About the Altgeld Collection Project

In late 2007 the Department of Mathematics and the ISL at the Beckman Institute, both of the University of Illinois at Urbana-Champaign, started working together to create 3D scans of some of the plaster models in the Altgeld Collection. These scans were to be displayed by The Traveling CANVAS in the CalculArt Exhibit at The Dennos Museum Center in Traverse City, Michigan.

3D scanning made it possible for CalculArt to bring some of The Altgeld Collection to people in Traverse City; while the exhibit did include two aluminum models from the Collection, the actual plaster models, as well as string models, were too delicate to travel.

This website brings the five 3D scans from the CalculArt Exhibit to the general public.
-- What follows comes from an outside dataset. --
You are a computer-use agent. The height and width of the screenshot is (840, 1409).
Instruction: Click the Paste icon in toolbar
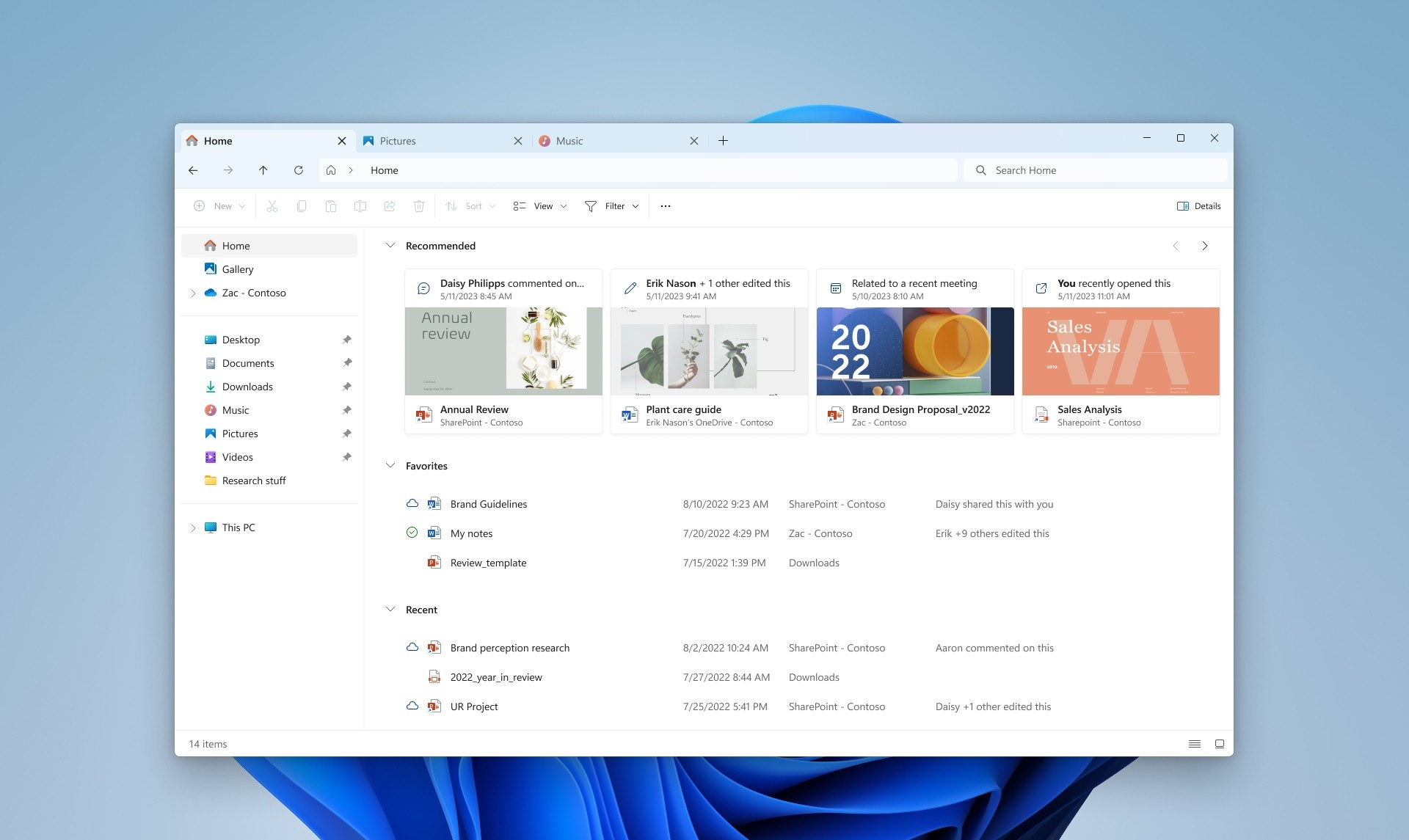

About the Altgeld Collection

from Models at the University of Illinois, Urbana-Champagne:
"In the 1800's, mathematicians exploring the nature of surfaces in space began to construct physical models of those surfaces. This was done to assist with the education of students and as a research activity. Certain publishing firms, particularly in Germany, began to offer copies of the models for sale around the world. At the end of the 1800's, many American mathematics departments began to develop model collections.

At the Chicago World Columbian Exposition in 1893, where Felix Klein curated the German models, Edgar Townsend was hired as an assistant professor at the University of Illinois. Around 1899 he travelled to Göttingen, Germany, to write a dissertation with Hilbert. Göttingen was at that point a center of model-building activity. After completing his dissertation, Townsend returned to UI to head the mathematics department and he ordered a complete set of models. In 1911, Townsend hired Arnold Emch and set for him the task of constructing more models to expand the Univerity's collection.

Times changed and model-building died out, but UI retained its strong collection. The University currently has at least 380 models on public display. This is the largest collection of such models on public display in the United States and contains many original pieces by Arnold Emch that cannot be found elsewhere."